Single by Janie Fricke

from the album Love Notes
- B-side: "Love Is Worth It All"
- Released: June 1979
- Recorded: December 1978
- Studio: Columbia Studio
- Genre: Country-pop
- Length: 3:27
- Label: Columbia
- Songwriter(s): Danny Steagall
- Producer(s): Billy Sherrill

Janie Fricke singles chronology
| "I'll Love Away Your Troubles for Awhile" (1979) | "Let's Try Again" (1979) | "But Love Me" (1979) |

= Let's Try Again (song) =

"'Let's Try Again'" is a song written by Danny Steagall, and recorded by American country music artist Janie Fricke. It was released in June 1979 as the third single from the album Love Notes. The song was her sixth solo single release and made chart positions in both the United States and Canada.

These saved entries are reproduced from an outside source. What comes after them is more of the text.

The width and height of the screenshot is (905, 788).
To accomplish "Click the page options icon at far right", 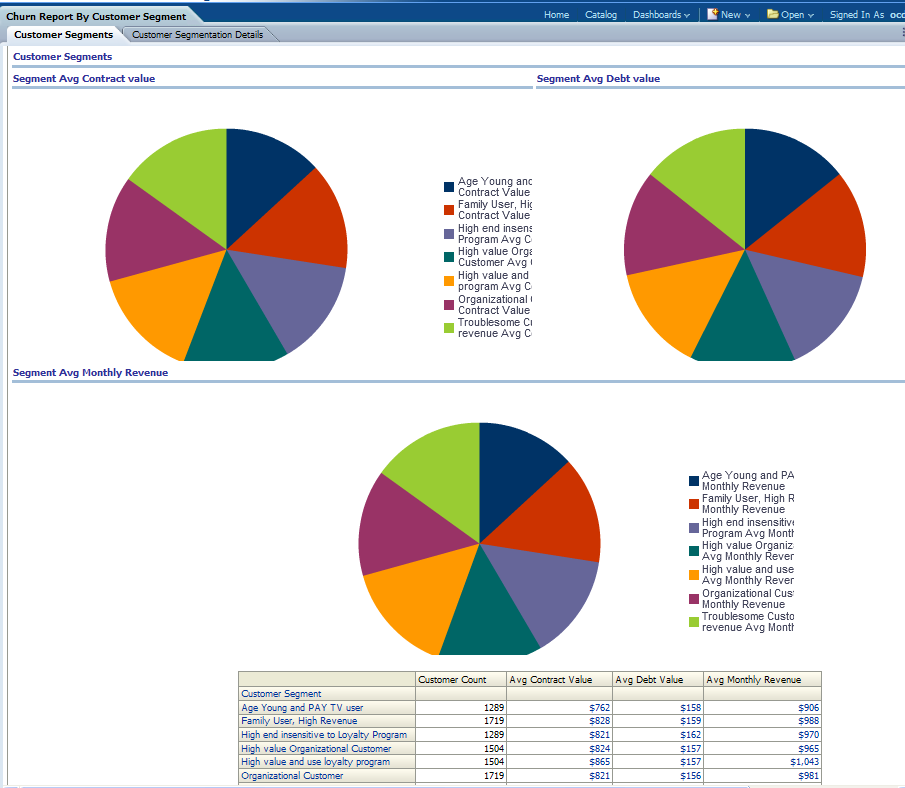I will 902,34.
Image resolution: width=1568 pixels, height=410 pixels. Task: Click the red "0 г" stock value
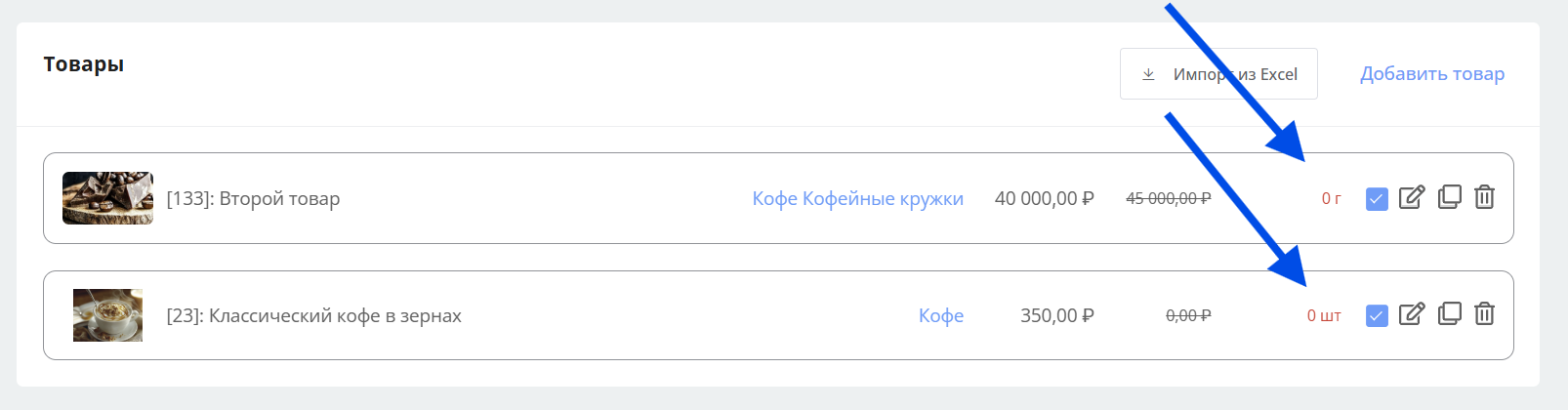[x=1331, y=199]
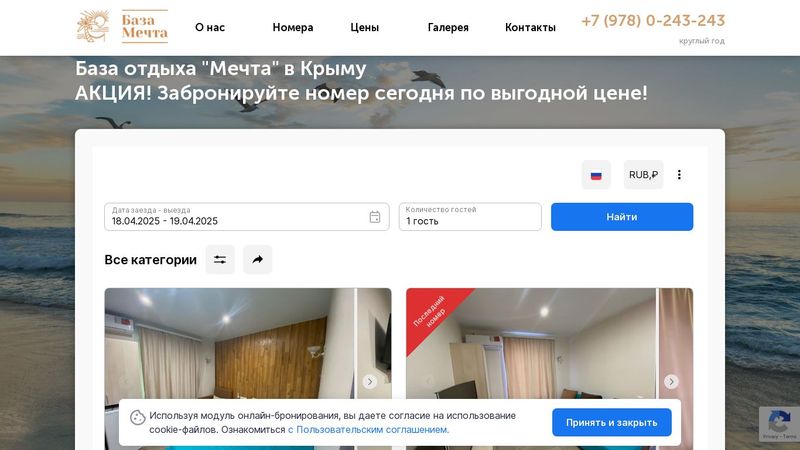Open the Russian flag language selector
This screenshot has width=800, height=450.
(x=596, y=175)
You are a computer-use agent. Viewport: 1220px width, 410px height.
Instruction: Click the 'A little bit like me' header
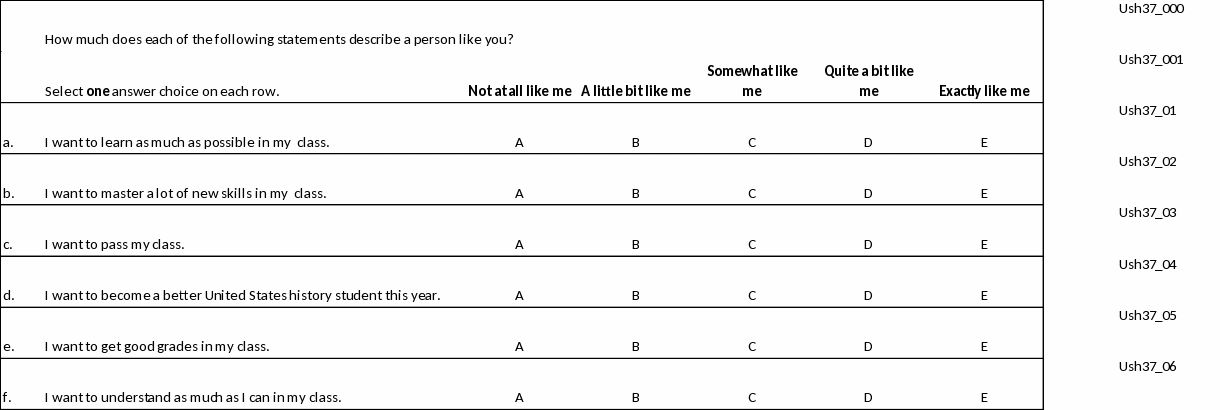click(636, 91)
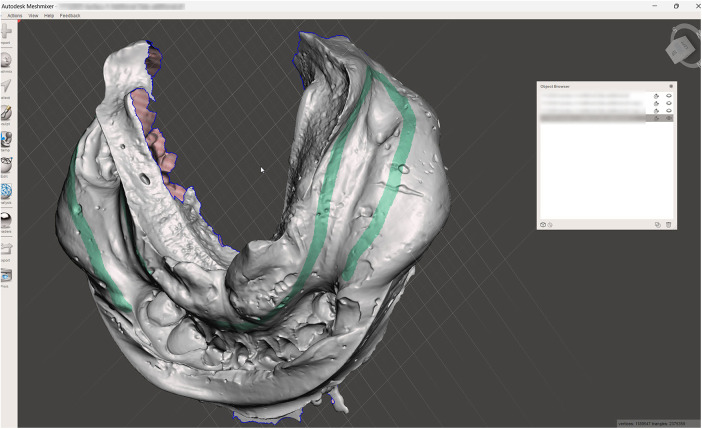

==Background, recording and release==
Janie Fricke signed with Columbia Records in 1977 and released her first single the same year called "What're You Doing Tonight". The song would be followed a series of top 40 charting songs in the late 1970s, including "Let's Try Again". The track was composed by Danny Steagall. It was produced by Billy Sherrill at the Columbia Studio in December 1978.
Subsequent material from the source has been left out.